Imagine where delinquencies would be if we weren’t in “the best economy ever.” From Wolf Richter at wolfstreet.com:
But these are the good times. Automakers are not amused.
The auto industry depends on subprime-rated customers that make up over 21% of total auto-loan originations. Without these customers, the wheels would come off the industry. And tightening up lending standards to reduce risks would cause serious damage to the undercarriage. Subprime lending is very profitable – until the loans blow up – because interest rates can be high. But those subprime auto loans are blowing up at rates not seen since the worst days of the Financial Crisis – and these are the good times!

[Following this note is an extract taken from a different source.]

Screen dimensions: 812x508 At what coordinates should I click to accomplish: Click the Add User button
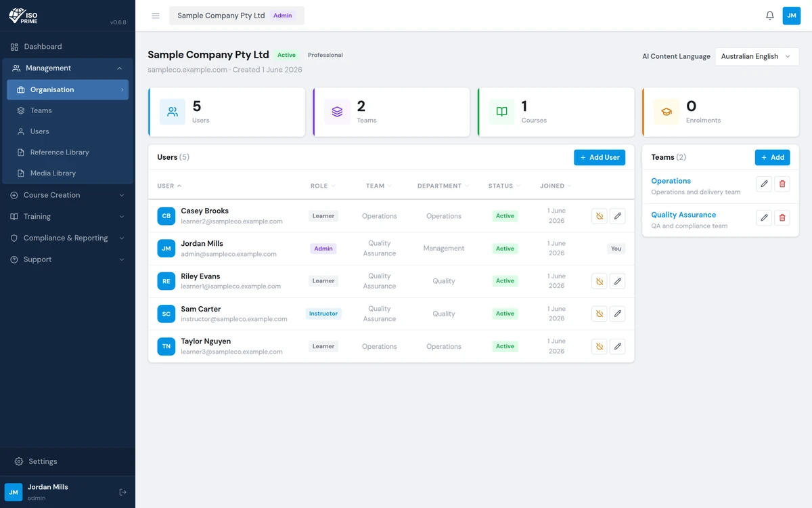click(600, 157)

Serious auto-loan delinquencies – 90 days or more past due – in the second quarter, 2019, jumped 47 basis points year-over-year to 4.64% of all outstanding auto loans and leases, according to New York Fed data released today. This is about the same delinquency rate as in Q3 2009, just months after GM and Chrysler had filed for bankruptcy. The 47-basis-point jump in the delinquency rate was the largest year-over-year jump since Q1 2010:
But this time there is no economic crisis. The unemployment rate and unemployment claims are hovering near multi-decade lows, and employers are griping about how hard it is to hire qualified workers without having to raise wages. So, unlike during the Financial Crisis, this surge in the delinquency rate has not been caused by millions of people having lost their jobs. It’s not the economy that did it. It’s the industry.